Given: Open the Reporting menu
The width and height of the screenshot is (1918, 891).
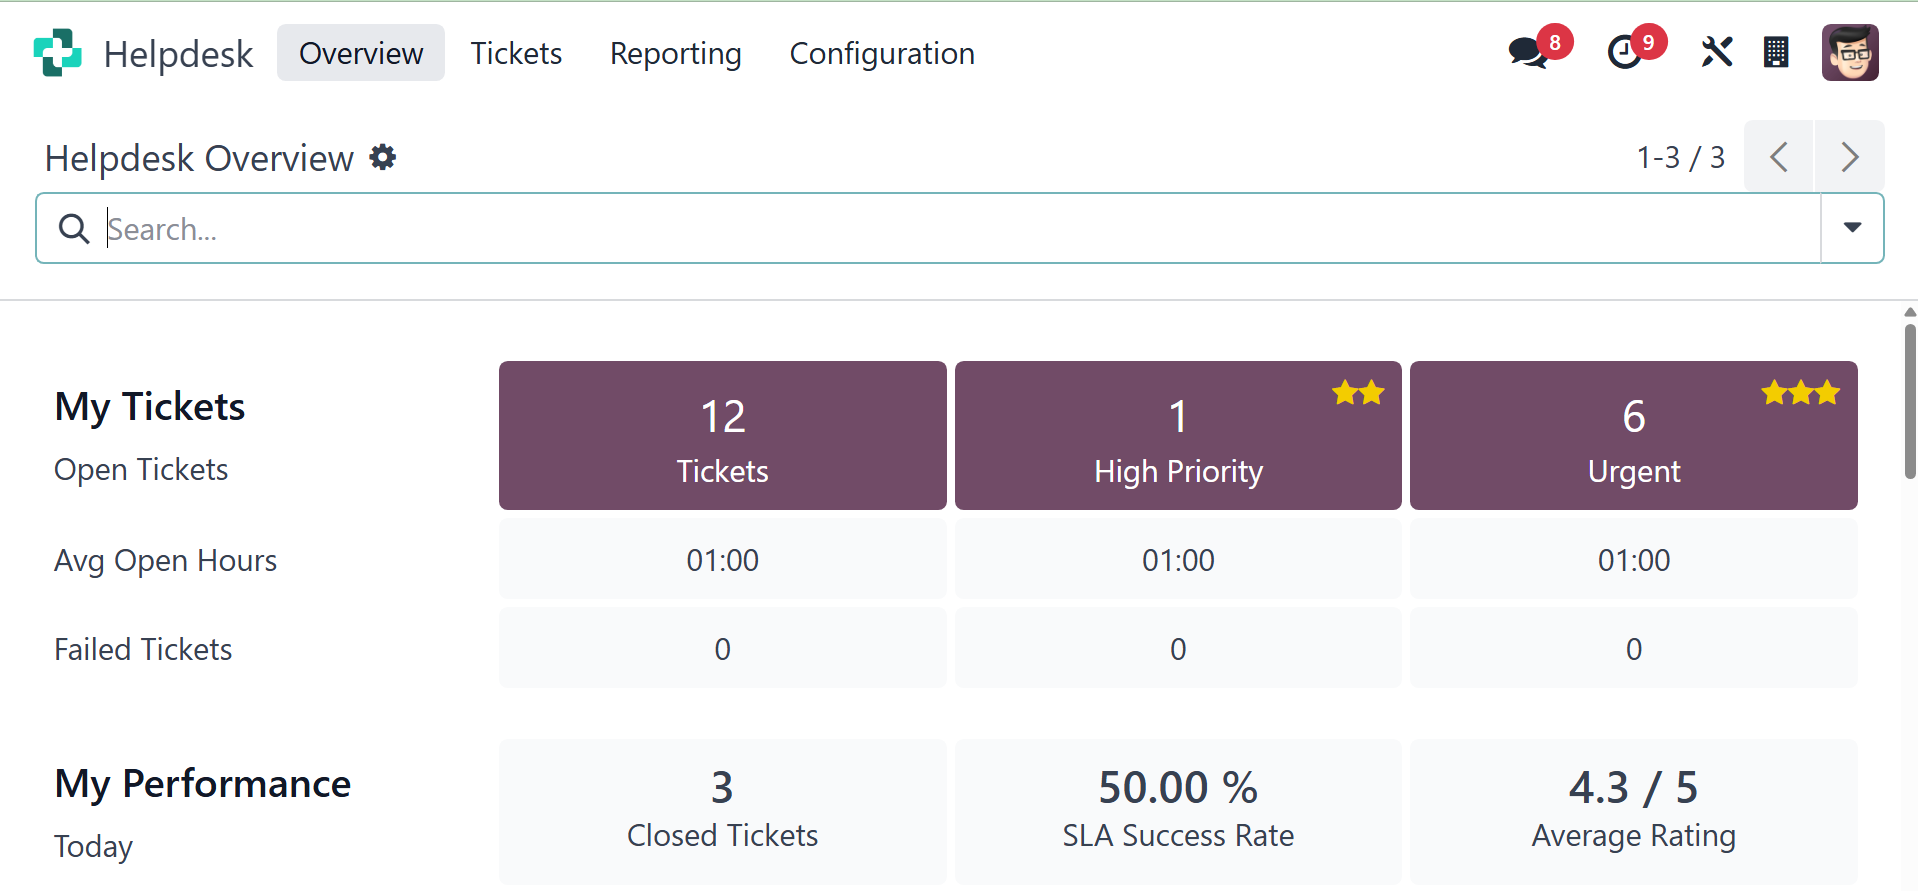Looking at the screenshot, I should pyautogui.click(x=676, y=53).
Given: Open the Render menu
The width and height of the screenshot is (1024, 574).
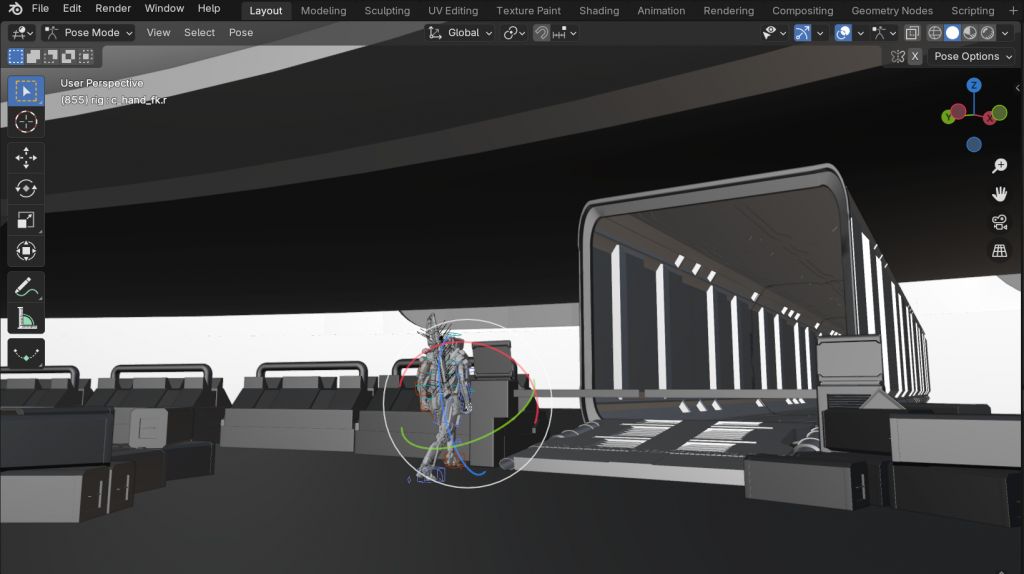Looking at the screenshot, I should pos(113,9).
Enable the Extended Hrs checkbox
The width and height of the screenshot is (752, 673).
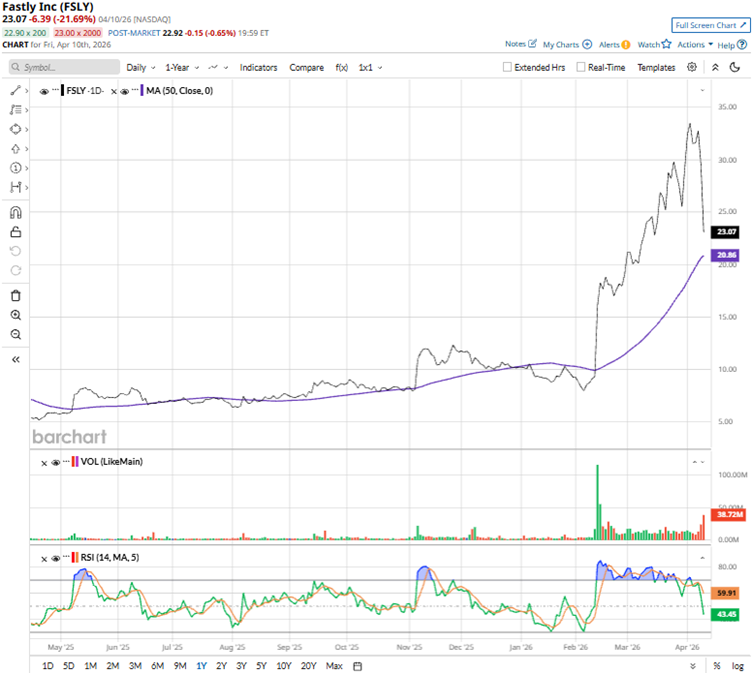click(x=508, y=67)
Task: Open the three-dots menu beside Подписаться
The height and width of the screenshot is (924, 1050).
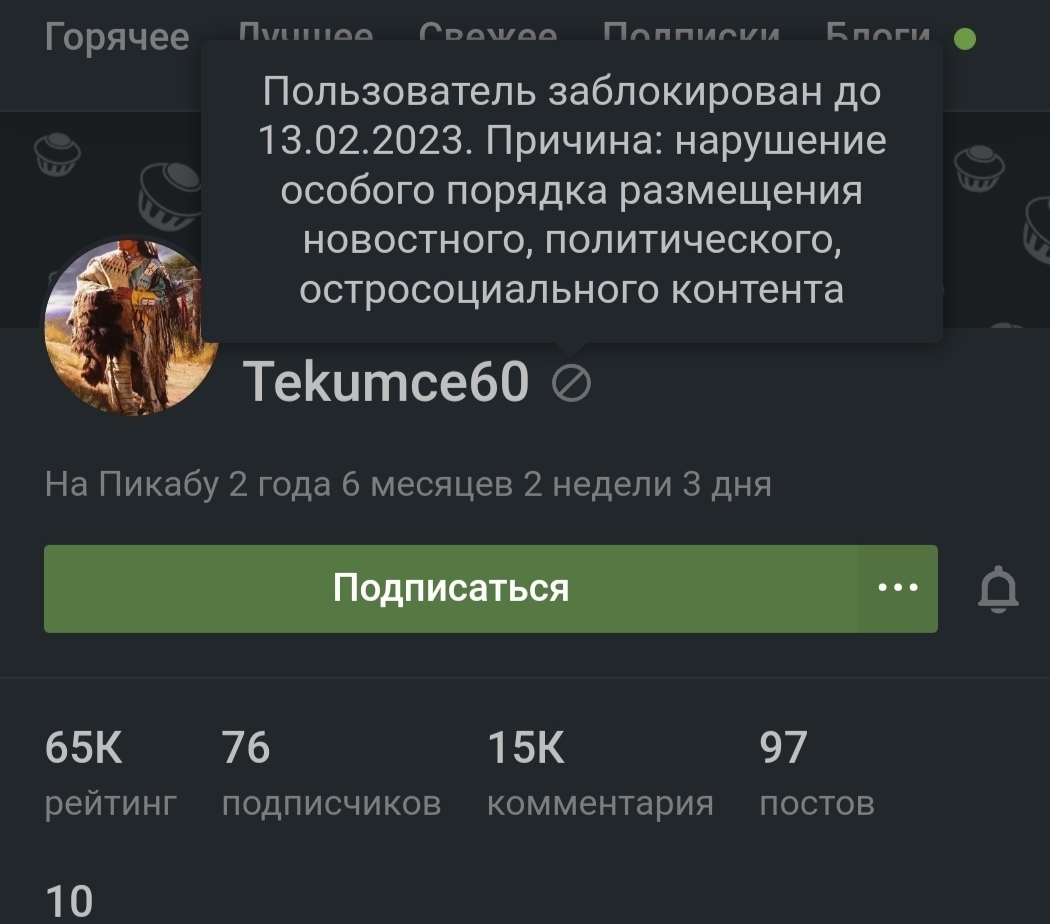Action: 898,589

------------------------------------------------------------------------

DESCRIPTION OF THE TASK: From the line containing "Enable the Extended Hrs checkbox" down to the end of the listing above, every line is to be returned exactly, though the pictures are not.

WRITTEN REPLY:
Enable the Extended Hrs checkbox
The width and height of the screenshot is (752, 673).
click(x=508, y=67)
Task: Open the three-dots menu beside Подписаться
The height and width of the screenshot is (924, 1050).
Action: 898,589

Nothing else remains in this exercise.